For the uninitiated, Rugby Sevens Tournaments have long been designed with entertainment in mind. Games last 14 fast and furious minutes, ensuring a steady flow of action from different teams. Seats aren’t reserved, encouraging fans to change positions and make new friends. Drinking, although not mandatory, traditionally plays a part. And dress up costumes are highly encouraged. This light-hearted approach to the spectator experience disguises the amount of serious work that went into making the Canada Sevens a reality.

“Two years ago World Rugby invited the entire circuit to rebid for the rights to host one of 10 stops,” continues Cooper. “Twenty-five cities bid for the right to host one of those stops. We weren’t aiming to be the number 10 bid. We wanted to be number one. We knew we had a good stadium, good facilities and the highest calibre of environment for the players. 

“We didn’t position ourselves as a rugby hotbed, but as a city that had embraced the Olympics and the FIFA Women’s World cup, had an appetite for world-class sport and took a pride in hosting. The Canada Sevens will be an annual event. It has an opportunity to become part of the fabric of Vancouver. People we spoke to have told us that this event will replace the Molson Indy and that it’s going to become our TIFF.”

If there’s one element that will keep fans coming back, it’s a strong showing from Team Canada. They may not be a traditional powerhouse, but the results from last weekend’s Las Vegas Sevens, including Kenya defeating mighty New Zealand, demonstrate that in this game, anything is possible.

“Canada’s prospects are on the rise,” insists Cooper. “The games are short and dynamic enough so that what might be call upsets in other sports do happen. Fiji and New Zealand will be favourites, but any team on the tour is capable of beating them.
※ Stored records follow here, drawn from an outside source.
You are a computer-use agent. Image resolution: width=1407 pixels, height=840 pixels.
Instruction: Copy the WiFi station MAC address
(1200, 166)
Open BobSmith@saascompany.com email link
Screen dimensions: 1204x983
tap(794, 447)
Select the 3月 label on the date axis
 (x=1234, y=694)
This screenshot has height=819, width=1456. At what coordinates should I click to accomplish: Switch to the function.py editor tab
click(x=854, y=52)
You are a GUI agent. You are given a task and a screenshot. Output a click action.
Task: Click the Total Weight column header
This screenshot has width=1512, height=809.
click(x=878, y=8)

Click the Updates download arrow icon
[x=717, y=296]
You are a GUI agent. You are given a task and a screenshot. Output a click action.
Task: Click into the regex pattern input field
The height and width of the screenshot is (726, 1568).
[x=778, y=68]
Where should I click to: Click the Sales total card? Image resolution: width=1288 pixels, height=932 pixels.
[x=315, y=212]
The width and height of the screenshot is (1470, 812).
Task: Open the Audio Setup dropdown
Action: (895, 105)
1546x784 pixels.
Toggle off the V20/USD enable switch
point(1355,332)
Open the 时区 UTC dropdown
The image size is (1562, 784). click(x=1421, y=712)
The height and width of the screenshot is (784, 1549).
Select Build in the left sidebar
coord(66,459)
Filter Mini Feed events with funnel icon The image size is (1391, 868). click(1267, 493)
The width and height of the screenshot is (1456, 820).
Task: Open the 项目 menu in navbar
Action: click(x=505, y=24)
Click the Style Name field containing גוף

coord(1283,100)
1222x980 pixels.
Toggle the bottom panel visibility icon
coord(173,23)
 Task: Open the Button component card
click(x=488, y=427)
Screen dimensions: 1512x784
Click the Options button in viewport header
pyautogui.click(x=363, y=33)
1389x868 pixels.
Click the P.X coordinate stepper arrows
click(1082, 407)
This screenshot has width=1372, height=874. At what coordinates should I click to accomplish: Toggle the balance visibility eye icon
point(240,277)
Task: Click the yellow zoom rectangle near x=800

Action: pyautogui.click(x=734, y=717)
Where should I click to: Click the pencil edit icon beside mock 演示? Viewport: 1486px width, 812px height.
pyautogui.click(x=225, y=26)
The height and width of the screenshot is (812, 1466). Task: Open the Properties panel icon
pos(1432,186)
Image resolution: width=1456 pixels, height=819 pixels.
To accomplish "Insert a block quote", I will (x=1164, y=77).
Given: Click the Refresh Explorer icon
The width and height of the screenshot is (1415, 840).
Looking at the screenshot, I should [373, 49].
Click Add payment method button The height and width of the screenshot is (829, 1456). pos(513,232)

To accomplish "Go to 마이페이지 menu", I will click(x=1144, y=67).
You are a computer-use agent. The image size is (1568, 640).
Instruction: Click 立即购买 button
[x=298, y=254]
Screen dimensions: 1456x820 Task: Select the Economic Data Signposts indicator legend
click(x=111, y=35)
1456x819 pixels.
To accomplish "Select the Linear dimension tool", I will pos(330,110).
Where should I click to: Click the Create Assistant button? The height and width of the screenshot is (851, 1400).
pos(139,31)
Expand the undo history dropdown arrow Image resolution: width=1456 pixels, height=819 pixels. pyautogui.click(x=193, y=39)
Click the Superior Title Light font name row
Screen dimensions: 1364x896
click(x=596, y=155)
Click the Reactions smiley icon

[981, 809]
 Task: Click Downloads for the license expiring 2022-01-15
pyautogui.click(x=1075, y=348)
The U.S. and Canada have proved they can beat those nations in the past six months. The idea is for Team Canada turn up to play for the Cup. 28,000 loyalists behind them will be a big tool in that equation. When that squad takes the field in BC place there’ll be a huge number of rugby newbies seeing a performance that will make them proud to wear the Canada jersey.”

With media and fans arriving from across the globe, this is more than an opportunity to increase rugby’s profile in Canada. It’s a chance to showcase the best of the city. Cooper is confident both will happen.

“I think this tournament is going to make the world fall a little bit more in love with Vancouver.”

The 2016 Canada Sevens will be held at BC Place on March 12 and 13. Upper Bowl tickets are currently available. Tournament highlights will appear over the weekend on TSN.